(What needs to be done): Reproduce all of the items below, substituting "px" for each occurrence of "pixels" and leaving everything else unchanged. Omit the pictures from your answer.

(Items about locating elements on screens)
========
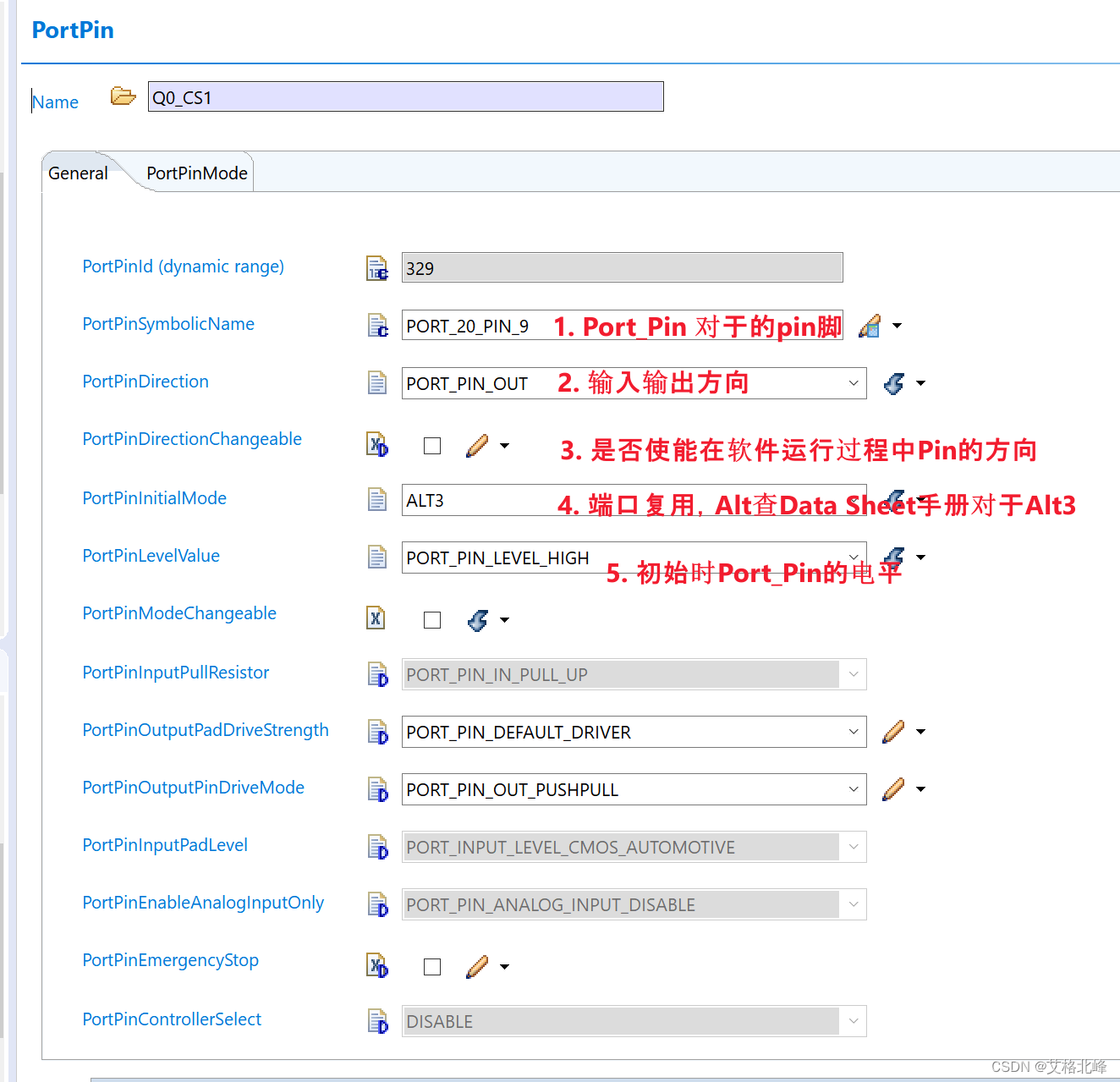This screenshot has width=1120, height=1082.
Task: Switch to the PortPinMode tab
Action: [196, 173]
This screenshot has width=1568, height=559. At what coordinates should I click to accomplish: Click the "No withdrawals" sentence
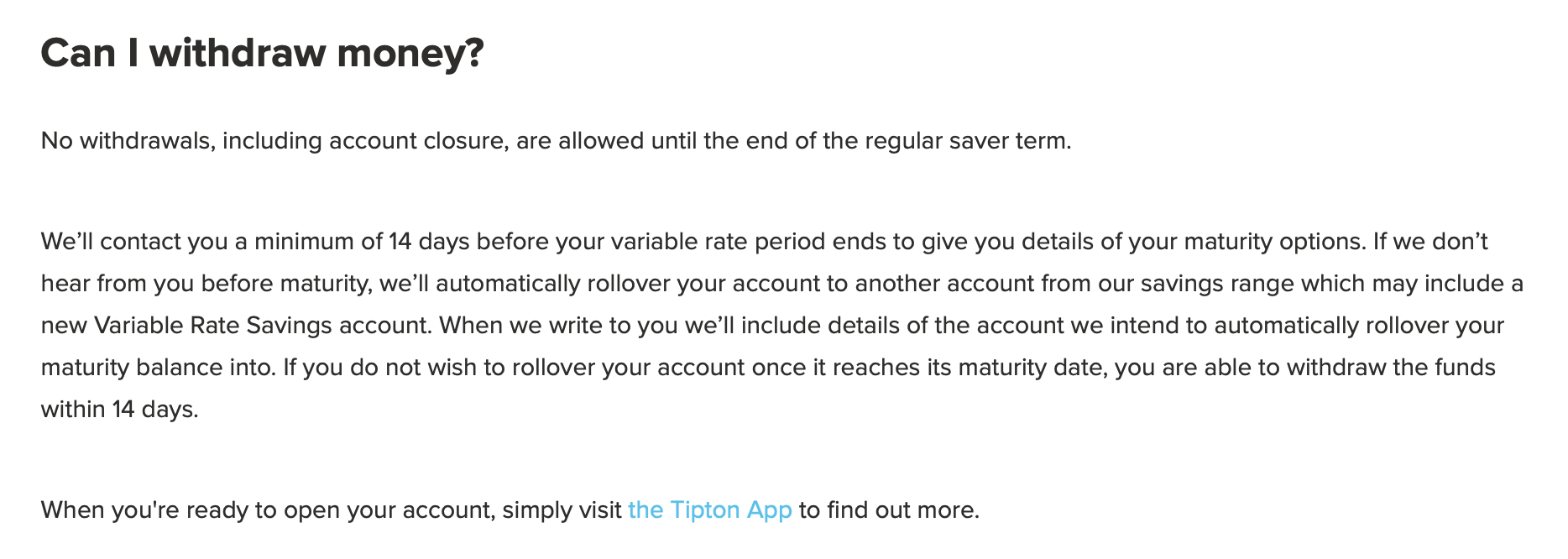pos(556,140)
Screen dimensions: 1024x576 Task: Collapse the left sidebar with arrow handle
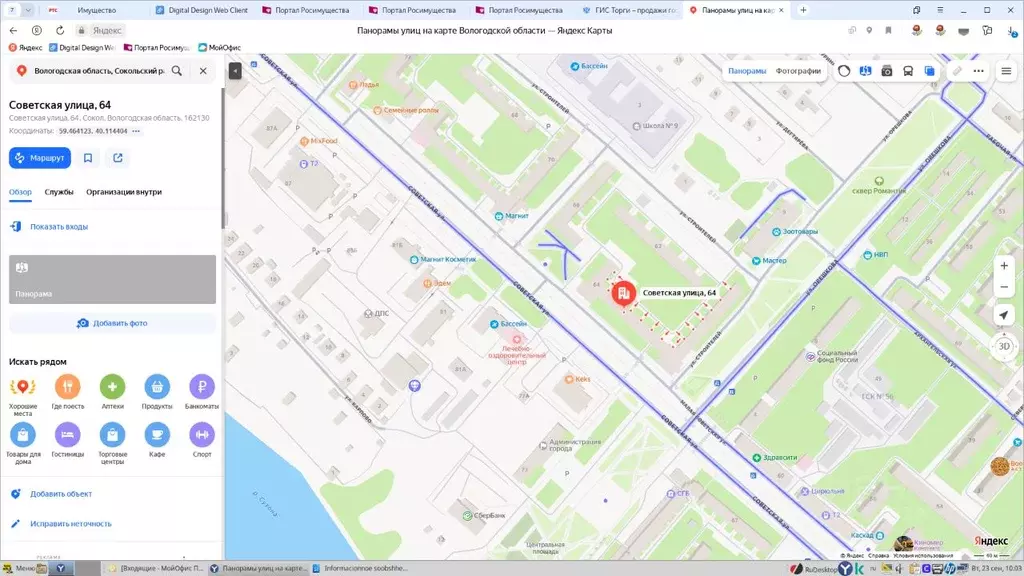point(235,71)
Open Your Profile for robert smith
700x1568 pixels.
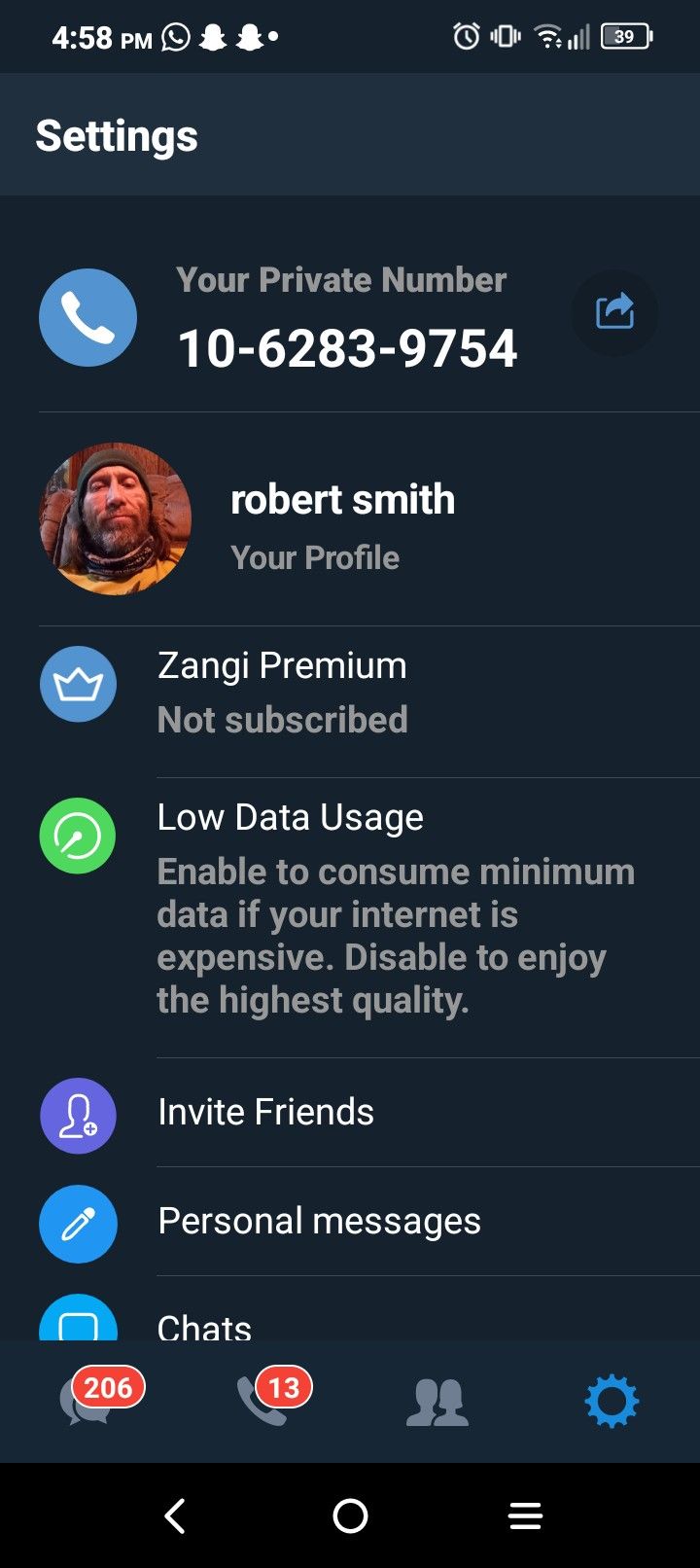tap(342, 526)
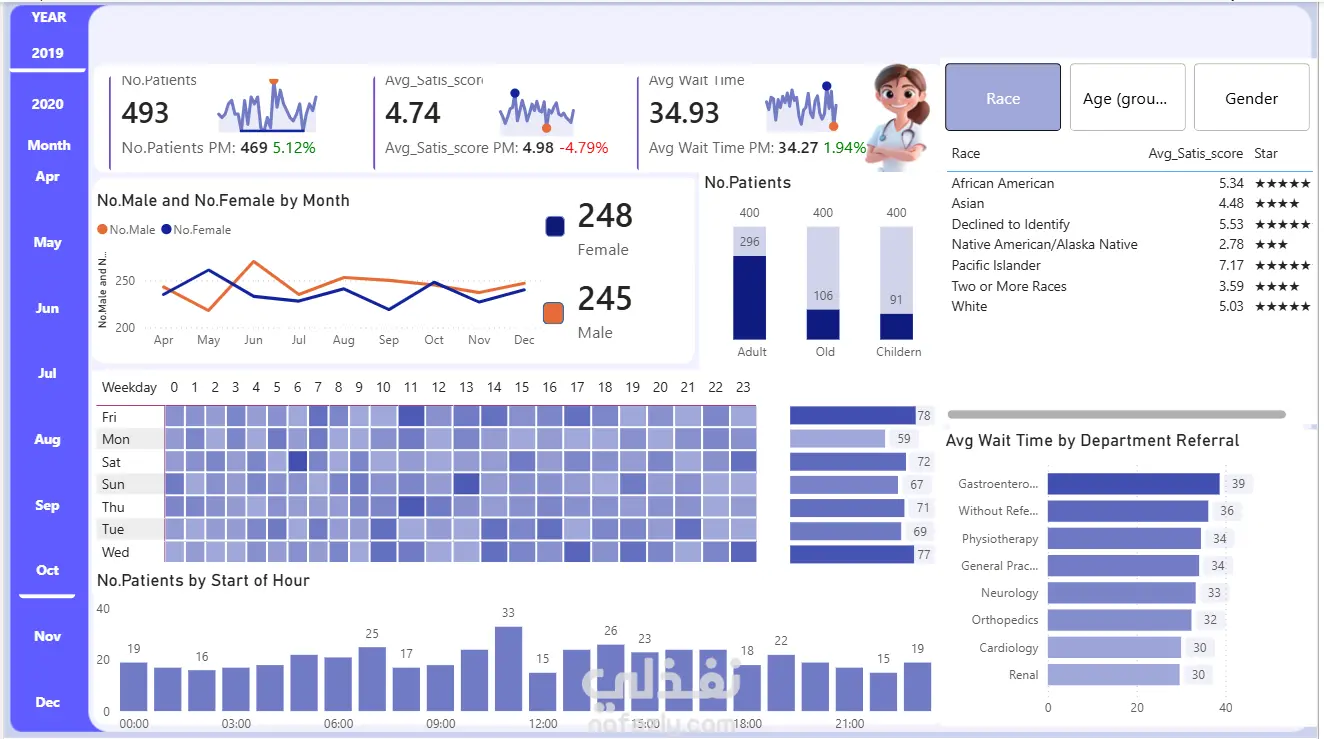The image size is (1324, 739).
Task: Select year 2019 in the slicer
Action: click(47, 53)
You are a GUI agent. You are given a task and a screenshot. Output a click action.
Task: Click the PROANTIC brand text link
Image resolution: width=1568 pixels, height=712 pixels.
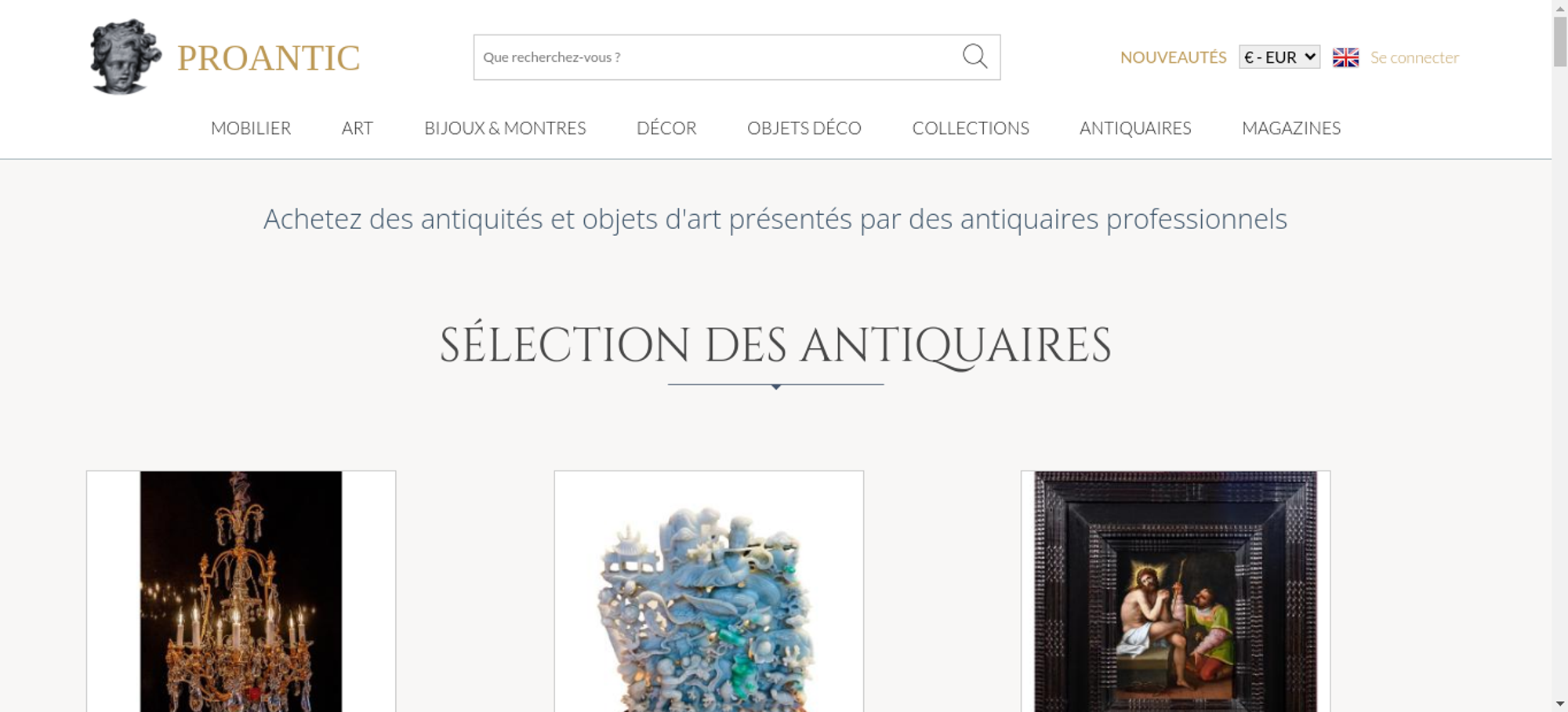(268, 58)
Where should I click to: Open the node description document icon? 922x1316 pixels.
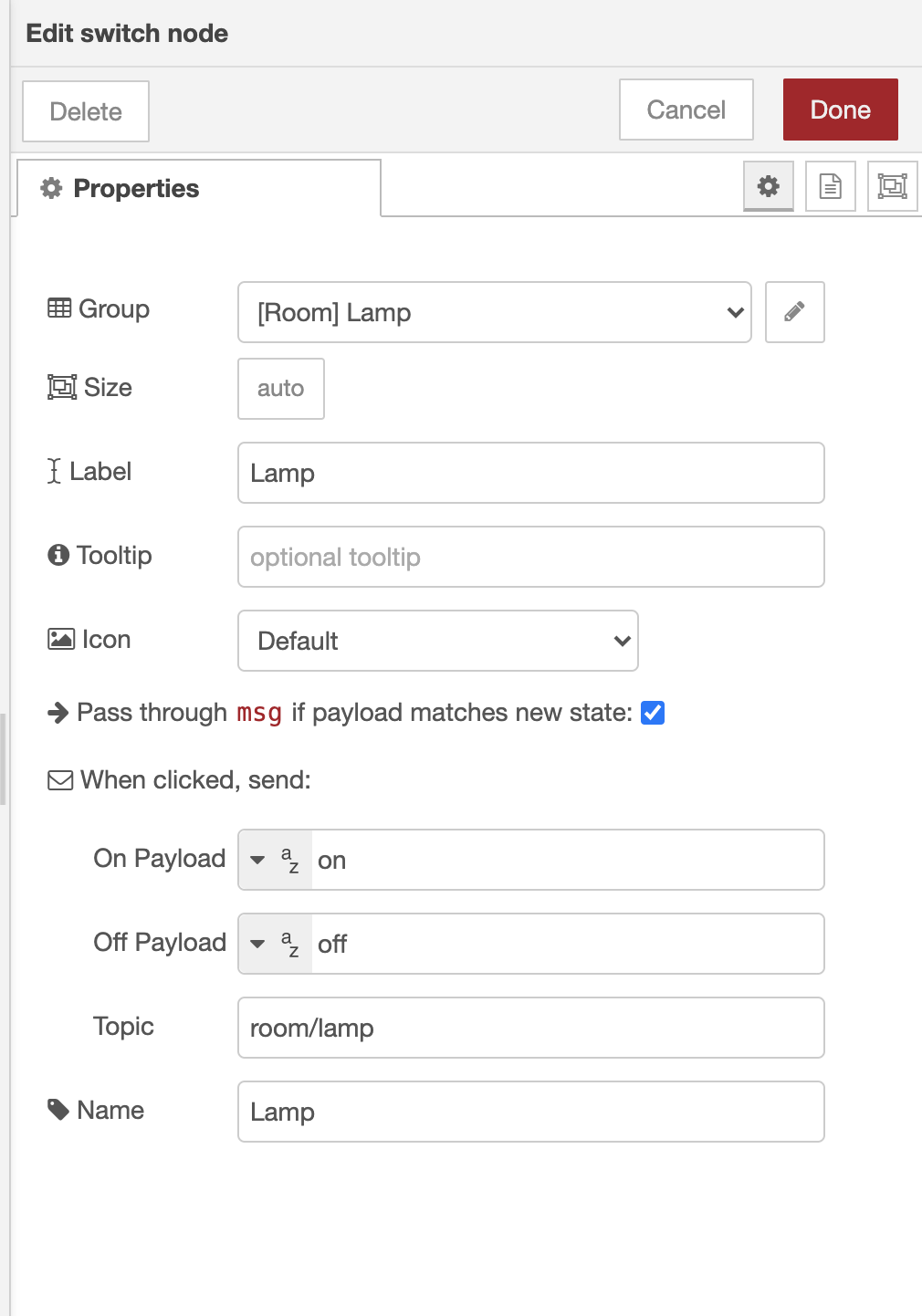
========
(Solution for this problem):
This screenshot has width=1120, height=1082.
Task: Switch to the PortPinMode tab
Action: [196, 173]
This screenshot has width=1568, height=559. At what coordinates should I click to accomplish: Click the "No withdrawals" sentence
pos(556,140)
Screen dimensions: 1024x576 Task: Collapse the left sidebar with arrow handle
point(235,71)
Open Your Profile for robert smith
700x1568 px.
tap(342, 526)
The image size is (1324, 739).
Task: Select year 2019 in the slicer
Action: click(47, 53)
You are a GUI agent. You are given a task and a screenshot. Output a click action.
Task: Click the PROANTIC brand text link
Image resolution: width=1568 px, height=712 px.
(268, 58)
Where should I click to: Open the node description document icon? 922x1316 px.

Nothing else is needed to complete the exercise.